Single by Paramore

from the album Riot!
- B-side: "Misery Business"; "For a Pessimist, I'm Pretty Optimistic";
- Released: November 26, 2007
- Recorded: February 2007
- Genre: Alternative rock; power pop;
- Length: 3:09
- Label: Fueled by Ramen; Atlantic;
- Songwriters: Hayley Williams; Josh Farro;
- Producers: David Bendeth; John Janick;

Paramore singles chronology
| "Hallelujah" (2007) | "Crushcrushcrush" (2007) | "That's What You Get" (2008) |

Music video
- "crushcrushcrush" on YouTube

= Crushcrushcrush =

2007 single by Paramore

"Crushcrushcrush" is a song by the American rock band Paramore, released in late 2007 as the third single from the group's second studio album Riot!. It was made available in the United Kingdom for download from November 5 and purchase on November 26, 2007. The single is also playable on various music video games such as Rock Band, Rock Band Unplugged, Guitar Hero On Tour: Decades, and Ultimate Band. The single won a Teen Choice Award for "Choice Rock Track". It was also used briefly in NCIS, in the episode "Stakeout". On March 24, 2016, the song was certified Platinum in the United States for selling over 1,000,000 copies.

==Composition==
"Crushcrushcrush" has been described as alternative rock and power pop.

==Reception==
Alex Fletcher at Digital Spy described the song as having "Juicy riffs, a humongous chorus, a cheesy breakdown." Fletcher also commented on the song being more Kelly Clarkson and Avril Lavigne than Metallica. It is observed as a very catchy song at BBC News Online, whom stated "The further into it you get, the better it becomes with some brilliant and energetic guitars joining in." Ed Masley at The Arizona Republic ranked it as the 12th best Paramore song, stating "As for the crushes in the title, they're whispered in a voice that may be best described as sinister. And the guitar licks seal the deal." Jerry Holkins, however, remarked, "The lyrics are beyond incoherent, a dreadlock of oily nonsense that is either the result of schizophrenia, multiple authorship, or collated from multiple failed songs and compressed into some tar lozenge of epic failure."

(Data items)
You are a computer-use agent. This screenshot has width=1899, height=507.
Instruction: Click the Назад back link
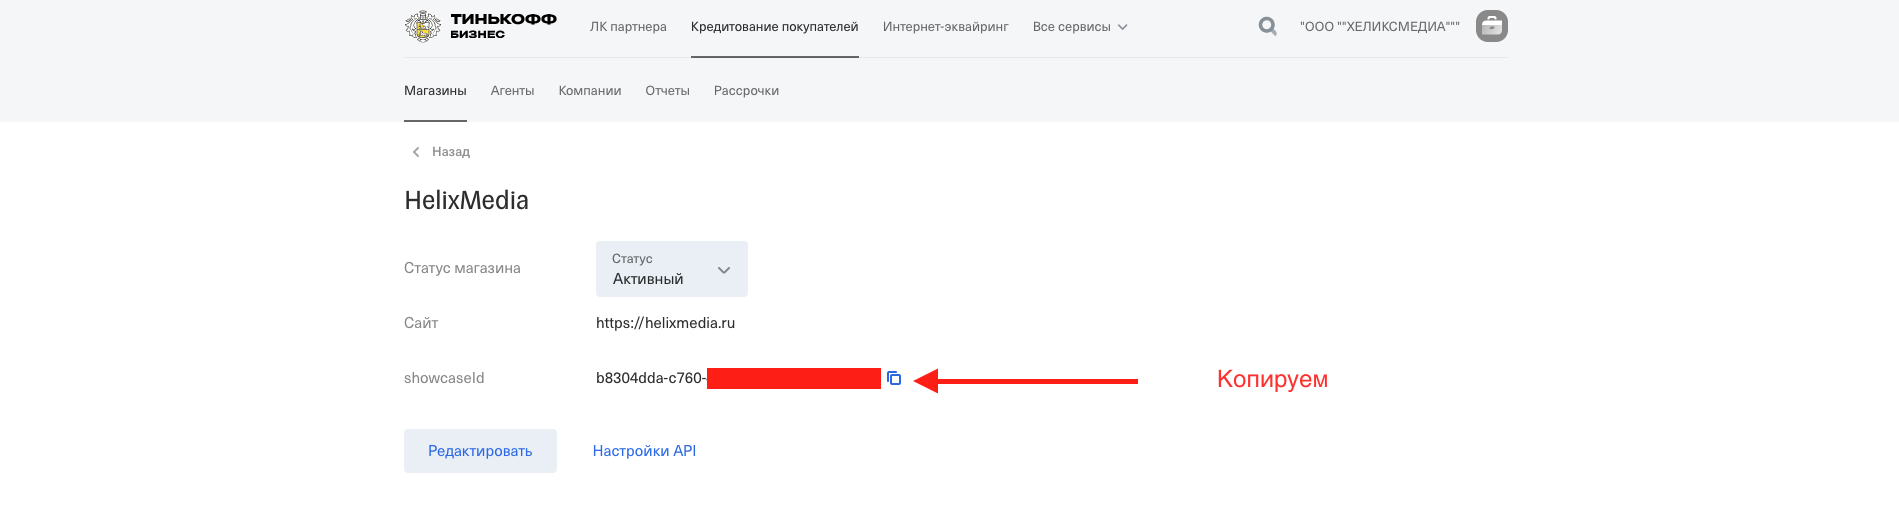(x=451, y=152)
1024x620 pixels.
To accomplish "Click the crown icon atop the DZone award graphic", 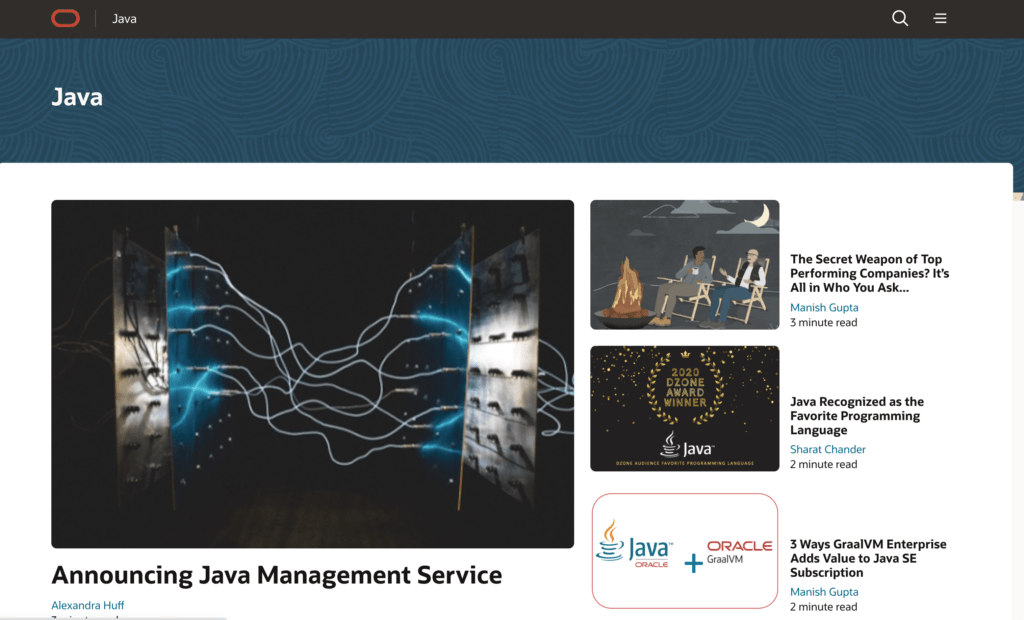I will click(684, 356).
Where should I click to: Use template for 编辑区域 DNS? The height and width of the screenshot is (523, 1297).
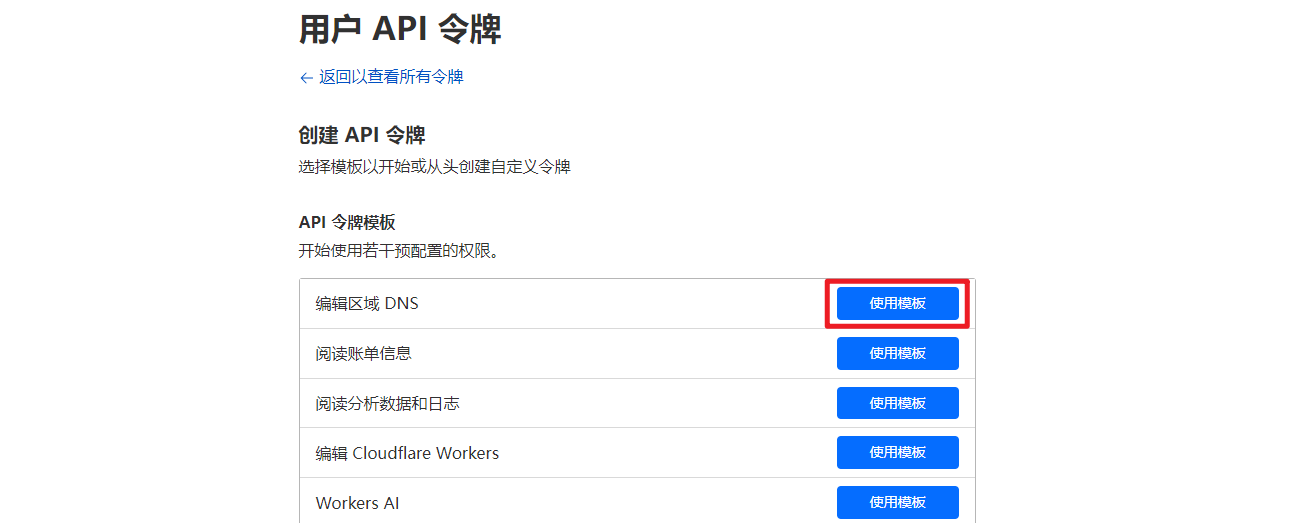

* THE TASK
Copy everything in the song article above from "2007 single by" down to "over 1,000,000 copies.", changing "Platinum" to "Gold".

* EXERCISE OUTPUT
2007 single by Paramore

"Crushcrushcrush" is a song by the American rock band Paramore, released in late 2007 as the third single from the group's second studio album Riot!. It was made available in the United Kingdom for download from November 5 and purchase on November 26, 2007. The single is also playable on various music video games such as Rock Band, Rock Band Unplugged, Guitar Hero On Tour: Decades, and Ultimate Band. The single won a Teen Choice Award for "Choice Rock Track". It was also used briefly in NCIS, in the episode "Stakeout". On March 24, 2016, the song was certified Gold in the United States for selling over 1,000,000 copies.